### Required work
Lift out, unaltered, the lines of the material below between the line holding "The width and height of the screenshot is (800, 450)." and the line holding "The image size is (1082, 792).", counting both.

##### Records provided #####

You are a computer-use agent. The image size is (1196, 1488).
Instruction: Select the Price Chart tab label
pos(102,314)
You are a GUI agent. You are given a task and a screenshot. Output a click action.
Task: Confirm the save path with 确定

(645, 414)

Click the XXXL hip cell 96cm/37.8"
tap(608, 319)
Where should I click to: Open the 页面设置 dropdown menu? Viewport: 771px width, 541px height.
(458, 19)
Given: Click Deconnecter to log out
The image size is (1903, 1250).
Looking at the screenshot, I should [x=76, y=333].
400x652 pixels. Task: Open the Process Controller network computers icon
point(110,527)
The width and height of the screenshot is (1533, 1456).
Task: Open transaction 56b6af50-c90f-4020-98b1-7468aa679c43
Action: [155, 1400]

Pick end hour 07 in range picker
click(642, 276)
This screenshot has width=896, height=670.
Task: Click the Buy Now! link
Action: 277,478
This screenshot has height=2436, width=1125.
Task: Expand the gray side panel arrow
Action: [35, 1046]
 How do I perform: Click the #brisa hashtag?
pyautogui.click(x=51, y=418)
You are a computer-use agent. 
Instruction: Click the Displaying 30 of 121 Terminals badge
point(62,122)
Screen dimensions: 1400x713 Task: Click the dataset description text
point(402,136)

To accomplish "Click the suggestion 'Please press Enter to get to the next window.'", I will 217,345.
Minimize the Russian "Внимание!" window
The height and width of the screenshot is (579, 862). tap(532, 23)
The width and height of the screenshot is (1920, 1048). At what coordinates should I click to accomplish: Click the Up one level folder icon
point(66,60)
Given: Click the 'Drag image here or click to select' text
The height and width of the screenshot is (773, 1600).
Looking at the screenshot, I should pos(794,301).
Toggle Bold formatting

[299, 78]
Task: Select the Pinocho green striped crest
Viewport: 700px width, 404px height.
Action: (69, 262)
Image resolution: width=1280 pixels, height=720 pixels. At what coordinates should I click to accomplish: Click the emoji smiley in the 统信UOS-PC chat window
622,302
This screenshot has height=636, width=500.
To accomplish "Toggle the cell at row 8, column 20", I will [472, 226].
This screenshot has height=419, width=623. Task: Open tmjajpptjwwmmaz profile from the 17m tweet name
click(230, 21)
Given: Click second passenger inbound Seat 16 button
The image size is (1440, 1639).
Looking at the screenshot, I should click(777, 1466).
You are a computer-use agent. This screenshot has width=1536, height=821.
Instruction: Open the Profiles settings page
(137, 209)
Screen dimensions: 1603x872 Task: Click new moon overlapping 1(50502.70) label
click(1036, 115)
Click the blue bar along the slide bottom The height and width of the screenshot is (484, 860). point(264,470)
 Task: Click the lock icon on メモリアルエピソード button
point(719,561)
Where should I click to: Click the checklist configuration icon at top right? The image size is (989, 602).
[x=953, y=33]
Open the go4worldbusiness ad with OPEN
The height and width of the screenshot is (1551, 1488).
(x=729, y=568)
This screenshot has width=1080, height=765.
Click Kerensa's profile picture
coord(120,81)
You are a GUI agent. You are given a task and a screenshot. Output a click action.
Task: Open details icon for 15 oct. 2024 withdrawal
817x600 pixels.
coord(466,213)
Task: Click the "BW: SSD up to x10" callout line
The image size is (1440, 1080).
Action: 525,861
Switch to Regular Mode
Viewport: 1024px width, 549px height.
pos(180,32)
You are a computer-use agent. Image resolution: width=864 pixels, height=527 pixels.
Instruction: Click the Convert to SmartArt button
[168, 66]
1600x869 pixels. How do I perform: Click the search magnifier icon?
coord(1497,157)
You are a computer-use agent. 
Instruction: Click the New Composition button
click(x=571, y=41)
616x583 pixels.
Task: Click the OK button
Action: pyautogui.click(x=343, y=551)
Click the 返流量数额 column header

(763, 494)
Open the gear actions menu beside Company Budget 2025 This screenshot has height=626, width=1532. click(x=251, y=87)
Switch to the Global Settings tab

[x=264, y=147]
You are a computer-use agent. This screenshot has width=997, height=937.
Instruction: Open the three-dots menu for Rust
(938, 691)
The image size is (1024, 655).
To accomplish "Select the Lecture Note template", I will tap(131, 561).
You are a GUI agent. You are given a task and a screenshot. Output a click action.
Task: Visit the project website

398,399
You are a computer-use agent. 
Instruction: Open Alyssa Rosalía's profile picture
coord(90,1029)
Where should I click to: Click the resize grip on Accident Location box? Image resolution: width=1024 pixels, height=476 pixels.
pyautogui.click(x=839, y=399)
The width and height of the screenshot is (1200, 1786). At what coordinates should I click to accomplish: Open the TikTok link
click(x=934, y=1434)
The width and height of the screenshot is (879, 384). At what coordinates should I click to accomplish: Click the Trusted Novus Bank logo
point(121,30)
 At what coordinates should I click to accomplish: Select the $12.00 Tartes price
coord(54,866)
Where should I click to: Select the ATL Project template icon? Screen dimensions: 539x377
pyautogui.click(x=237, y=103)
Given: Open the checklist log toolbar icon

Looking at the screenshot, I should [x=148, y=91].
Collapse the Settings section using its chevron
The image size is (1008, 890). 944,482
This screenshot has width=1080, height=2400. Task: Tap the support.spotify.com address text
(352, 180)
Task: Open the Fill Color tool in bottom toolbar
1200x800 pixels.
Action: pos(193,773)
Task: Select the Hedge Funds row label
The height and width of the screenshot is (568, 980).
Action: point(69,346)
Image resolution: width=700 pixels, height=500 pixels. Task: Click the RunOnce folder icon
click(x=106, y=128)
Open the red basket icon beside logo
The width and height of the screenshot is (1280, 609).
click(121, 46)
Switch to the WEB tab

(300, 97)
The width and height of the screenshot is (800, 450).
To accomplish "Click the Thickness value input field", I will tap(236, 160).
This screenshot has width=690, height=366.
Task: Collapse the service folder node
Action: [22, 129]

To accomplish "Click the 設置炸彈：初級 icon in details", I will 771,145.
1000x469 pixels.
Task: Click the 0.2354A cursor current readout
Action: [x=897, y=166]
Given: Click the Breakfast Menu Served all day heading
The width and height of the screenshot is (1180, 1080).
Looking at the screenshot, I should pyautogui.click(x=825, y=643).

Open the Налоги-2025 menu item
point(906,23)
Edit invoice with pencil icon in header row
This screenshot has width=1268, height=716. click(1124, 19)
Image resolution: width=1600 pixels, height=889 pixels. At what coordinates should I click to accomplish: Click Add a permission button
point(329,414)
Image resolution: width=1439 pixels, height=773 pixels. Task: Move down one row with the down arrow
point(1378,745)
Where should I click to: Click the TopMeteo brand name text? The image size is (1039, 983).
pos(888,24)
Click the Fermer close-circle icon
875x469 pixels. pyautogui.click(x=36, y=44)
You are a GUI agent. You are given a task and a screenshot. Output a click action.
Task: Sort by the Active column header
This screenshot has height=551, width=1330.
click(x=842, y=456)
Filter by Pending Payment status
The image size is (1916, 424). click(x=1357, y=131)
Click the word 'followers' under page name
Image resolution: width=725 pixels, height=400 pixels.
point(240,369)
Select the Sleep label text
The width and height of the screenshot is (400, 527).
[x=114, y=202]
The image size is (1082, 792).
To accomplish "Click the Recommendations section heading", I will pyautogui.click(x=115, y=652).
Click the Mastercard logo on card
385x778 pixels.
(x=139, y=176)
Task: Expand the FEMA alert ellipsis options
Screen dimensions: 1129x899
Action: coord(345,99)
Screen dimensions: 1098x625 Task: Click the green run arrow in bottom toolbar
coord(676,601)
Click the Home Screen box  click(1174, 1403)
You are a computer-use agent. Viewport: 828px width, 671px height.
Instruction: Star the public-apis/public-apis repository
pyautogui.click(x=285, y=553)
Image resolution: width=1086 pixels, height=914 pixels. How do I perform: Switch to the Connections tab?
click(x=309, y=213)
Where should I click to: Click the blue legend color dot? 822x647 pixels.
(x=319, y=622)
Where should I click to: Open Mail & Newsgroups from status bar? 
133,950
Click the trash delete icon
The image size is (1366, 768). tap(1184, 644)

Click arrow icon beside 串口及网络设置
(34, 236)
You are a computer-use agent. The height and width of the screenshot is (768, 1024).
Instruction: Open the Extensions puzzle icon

#####

### Task answer
The width and height of the screenshot is (800, 450).
To accomplish "Click the Thickness value input field", I will tap(236, 160).
This screenshot has width=690, height=366.
Task: Collapse the service folder node
Action: [22, 129]

To accomplish "Click the 設置炸彈：初級 icon in details", I will 771,145.
1000x469 pixels.
Task: Click the 0.2354A cursor current readout
Action: [x=897, y=166]
Given: Click the Breakfast Menu Served all day heading
The width and height of the screenshot is (1180, 1080).
Looking at the screenshot, I should pyautogui.click(x=825, y=643).

Open the Налоги-2025 menu item
point(906,23)
Edit invoice with pencil icon in header row
This screenshot has width=1268, height=716. click(1124, 19)
Image resolution: width=1600 pixels, height=889 pixels. At what coordinates should I click to accomplish: Click Add a permission button
point(329,414)
Image resolution: width=1439 pixels, height=773 pixels. Task: Move down one row with the down arrow
point(1378,745)
Where should I click to: Click the TopMeteo brand name text? The image size is (1039, 983).
pos(888,24)
Click the Fermer close-circle icon
875x469 pixels. pyautogui.click(x=36, y=44)
You are a GUI agent. You are given a task and a screenshot. Output a click action.
Task: Sort by the Active column header
This screenshot has height=551, width=1330.
click(x=842, y=456)
Filter by Pending Payment status
The image size is (1916, 424). click(x=1357, y=131)
Click the word 'followers' under page name
Image resolution: width=725 pixels, height=400 pixels.
point(240,369)
Select the Sleep label text
The width and height of the screenshot is (400, 527).
[x=114, y=202]
The image size is (1082, 792).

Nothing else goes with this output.